Perry had told his stepfather he planned to join the Marines, but he continued to hang out with a bad crowd, family members said Friday.

The teen was fatally shot in a church parking lot Thursday in southeast Columbia, authorities said.

The 10:35 p.m. shooting occurred on Caroline Road, off Greenlawn Road near Garners Ferry Road, Columbia police Capt. Thomas Dodson said.

According to police, Perry was on a bicycle when an unidentified vehicle pulled up behind him and stopped. Perry walked up to the car, the driver stepped out and an argument began. At that time, the driver shot Perry, police said.

Perry died at the scene of a gunshot wound to the chest, Richland County Coroner Gary Watts said.

No arrests had been made as of Friday night, and the suspect’s vehicle had not been located.

Hawkins said he and Perry’s mother were lying in bed, talking about paying bills, when they heard pounding on the door of their Elmtree Road apartment.

Hawkins grabbed a box cutter, but found a teenage boy wearing all blue at the door.
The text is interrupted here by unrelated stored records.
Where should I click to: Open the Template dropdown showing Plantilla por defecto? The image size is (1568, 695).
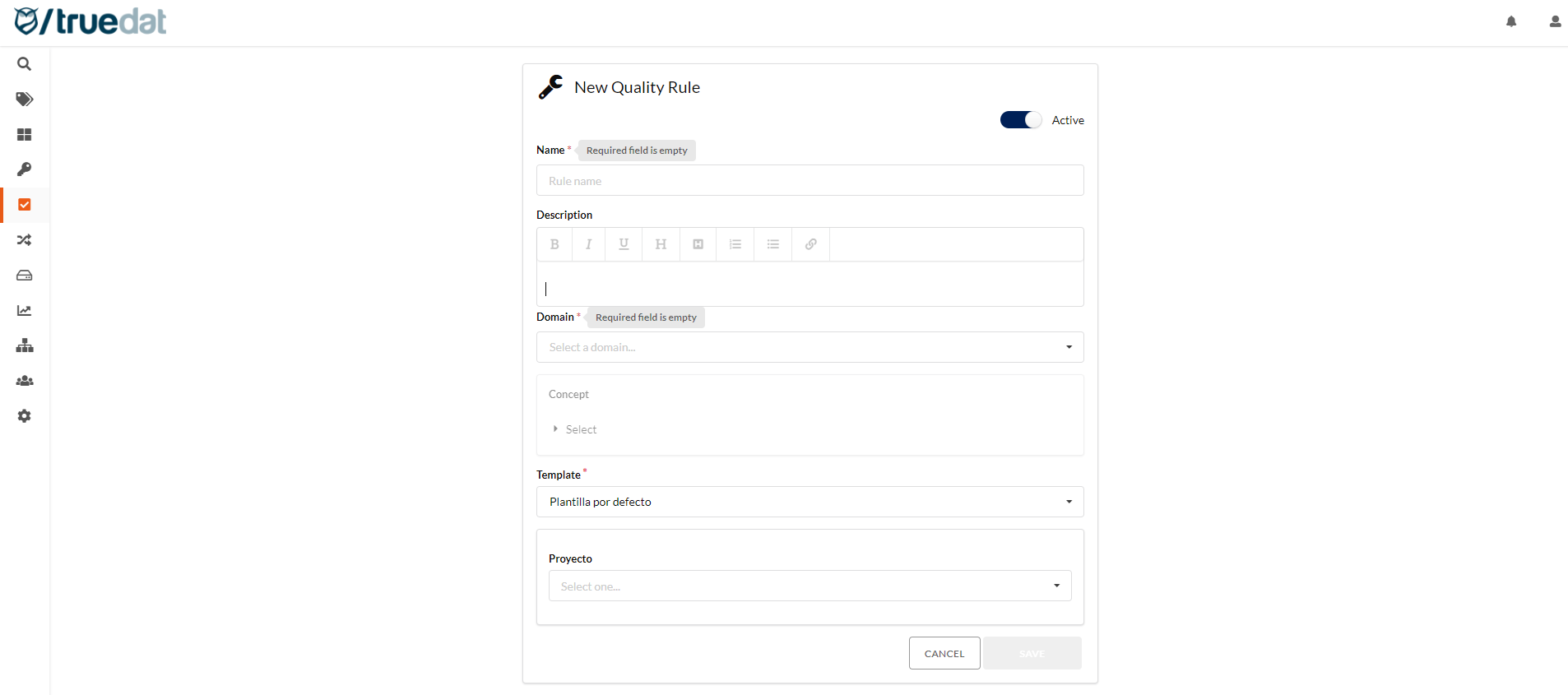coord(810,502)
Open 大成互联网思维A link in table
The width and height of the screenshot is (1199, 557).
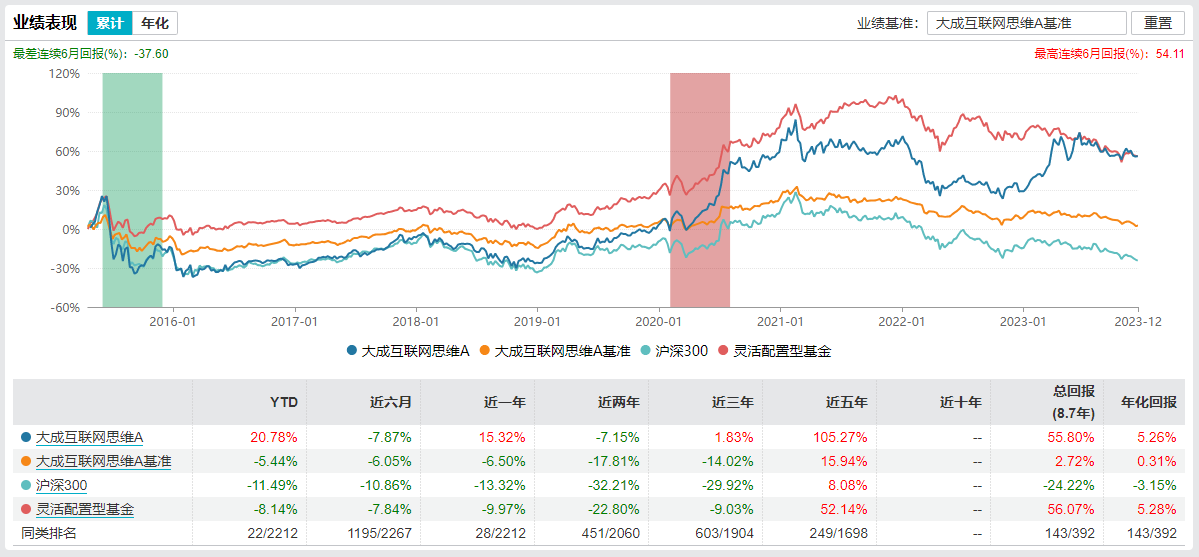pos(89,437)
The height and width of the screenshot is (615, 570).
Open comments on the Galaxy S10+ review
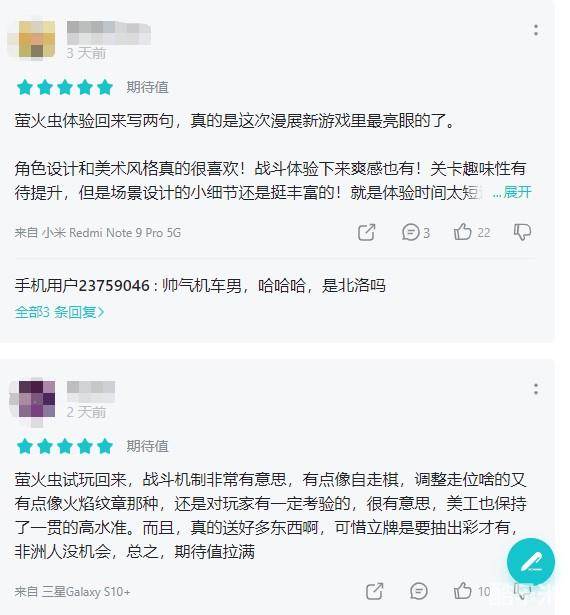(x=419, y=591)
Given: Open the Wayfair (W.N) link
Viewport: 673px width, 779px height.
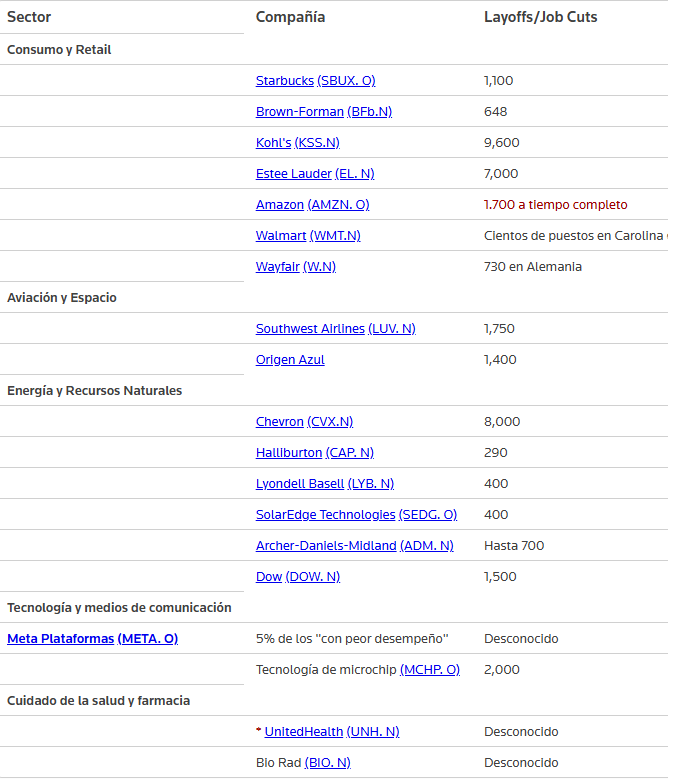Looking at the screenshot, I should 296,267.
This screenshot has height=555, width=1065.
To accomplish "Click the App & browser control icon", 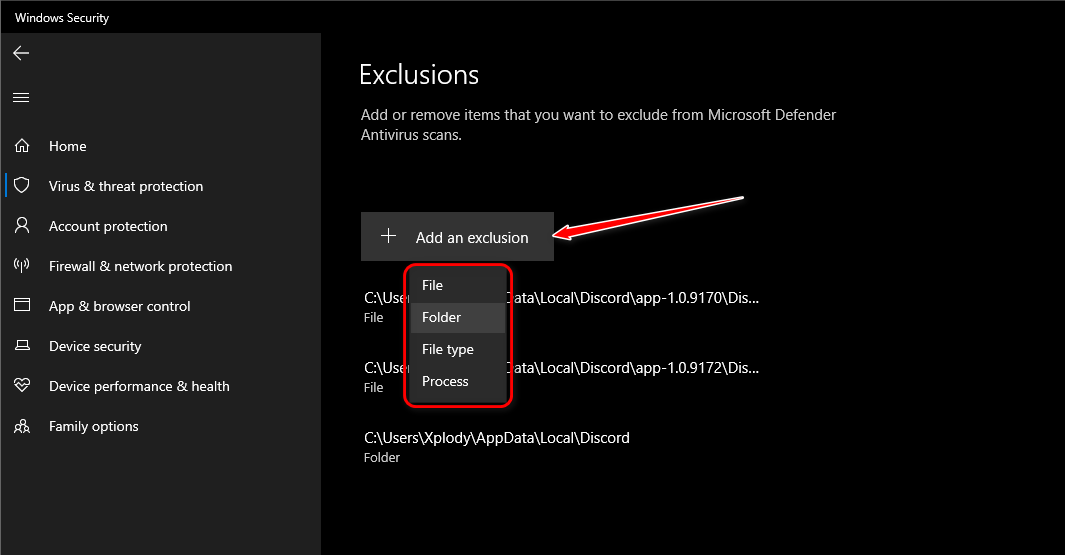I will (x=22, y=306).
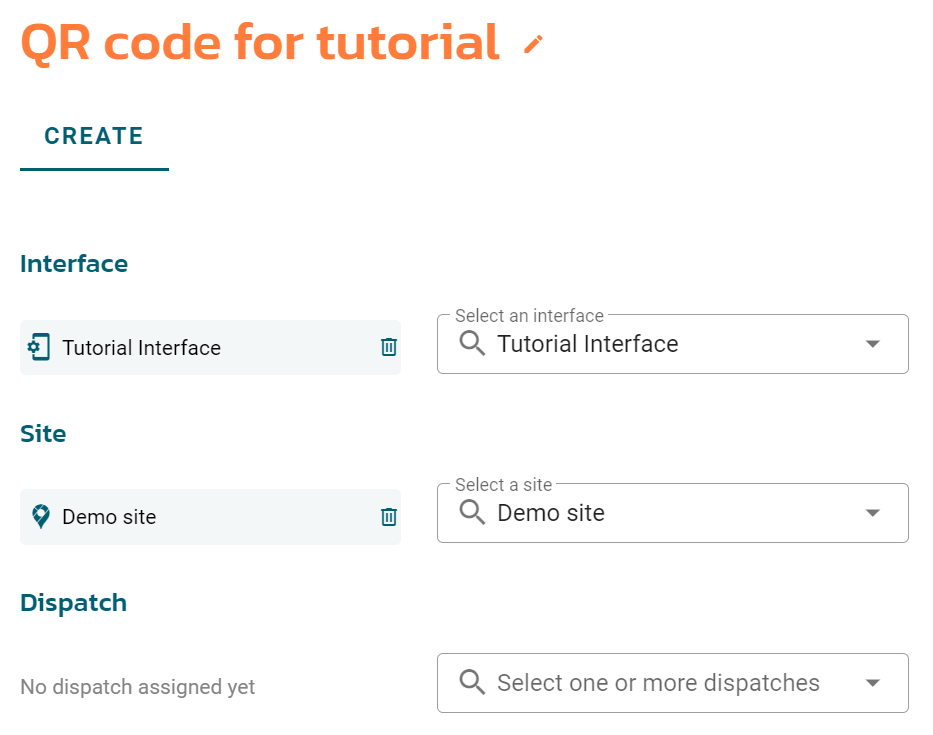Click search magnifier in interface selector

pyautogui.click(x=472, y=343)
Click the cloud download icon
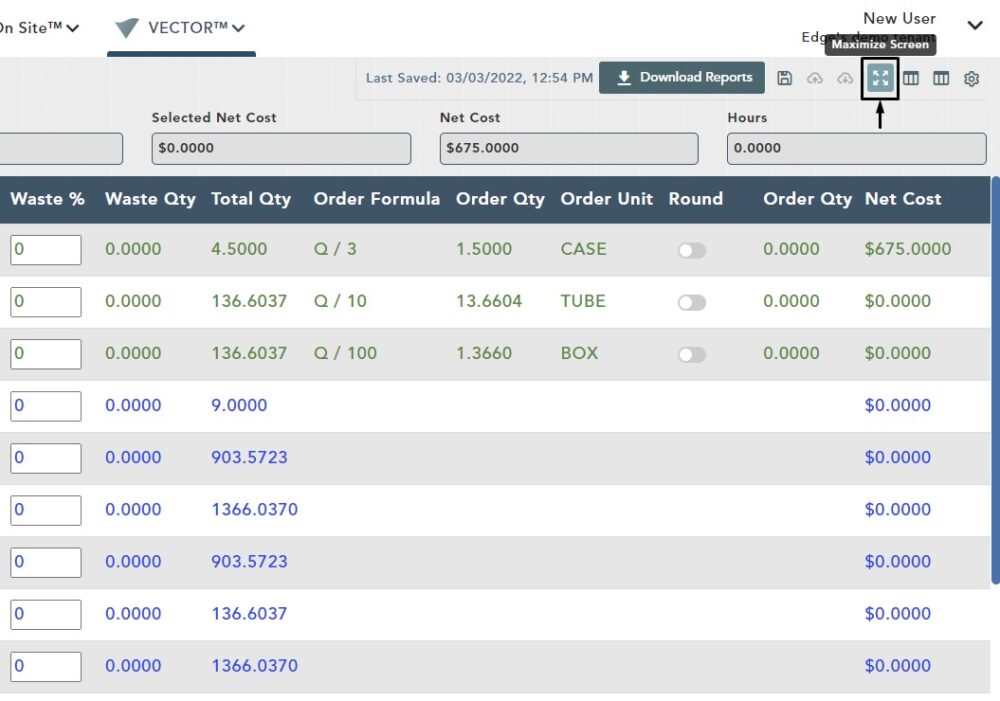1000x701 pixels. (x=845, y=78)
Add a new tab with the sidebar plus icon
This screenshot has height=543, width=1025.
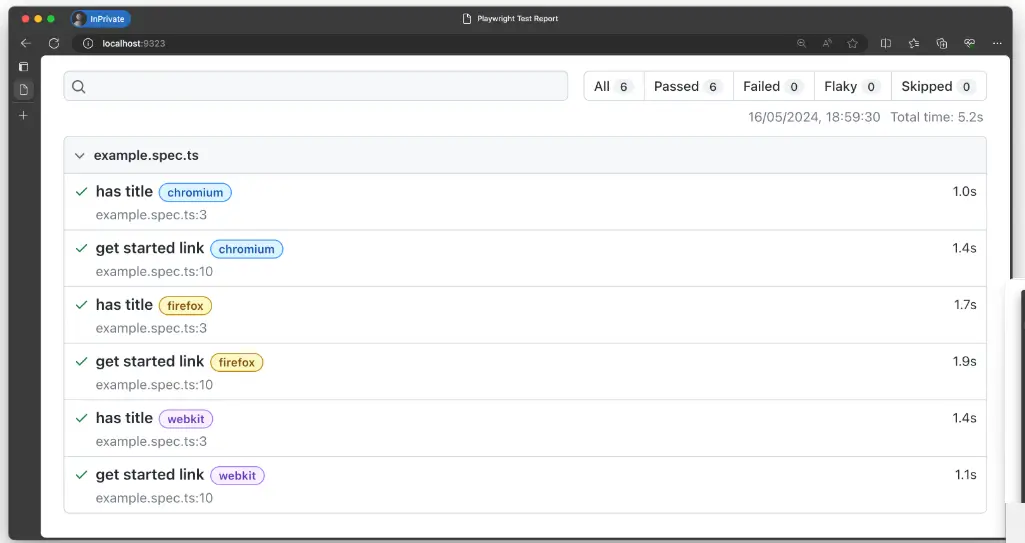click(23, 116)
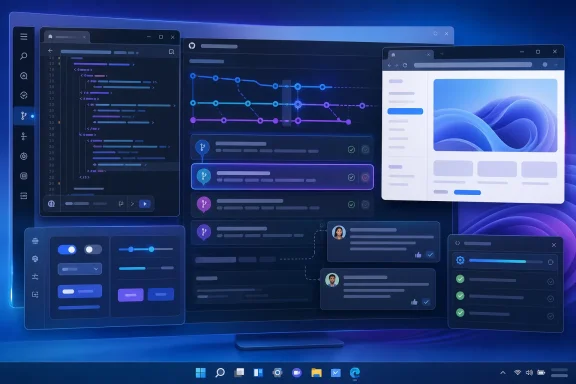Expand the chevron beside the play button
576x384 pixels.
pyautogui.click(x=132, y=204)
“The fella said, ‘Come with me; somebody shot your son,’” Hawkins said.

The boy was not frantic, Hawkins said.

Hawkins was barefoot as he ran behind the teen, who was on a bicycle, to Caroline Road.

Perry was in a fetal position in the parking lot of Trinity Presbyterian Church, said Hawkins, pointing to a blood-stained area of the pavement.

“When I touched him, he wasn’t warm to the touch. He was growing cold. He wasn’t budging, period, so I screamed.”

Hawkins said he lifted his stepson’s shirt and saw the “bullet wound right over his heart.”

Meanwhile, the teen who led him to the scene was busy looking around a trash bin, Hawkins said.

“He said, ‘I’m looking for something.’ He said Kristian had something that belonged to him.”

The teen, whom Hawkins said he had never seen before, told Hawkins he witnessed the shooting and said a car was involved, but did not offer details.

That teen is cooperating with the investigation, Dodson said.

When Hawkins left and returned with other family members, the teen was gone.

Hawkins said he last saw Perry about 10 p.m., when Perry left the apartment to ride his bicycle to a nearby pool hall.

Perry had returned to Columbia in April after attending a program for troubled youths on the coast and said he was no longer in a gang, family members said.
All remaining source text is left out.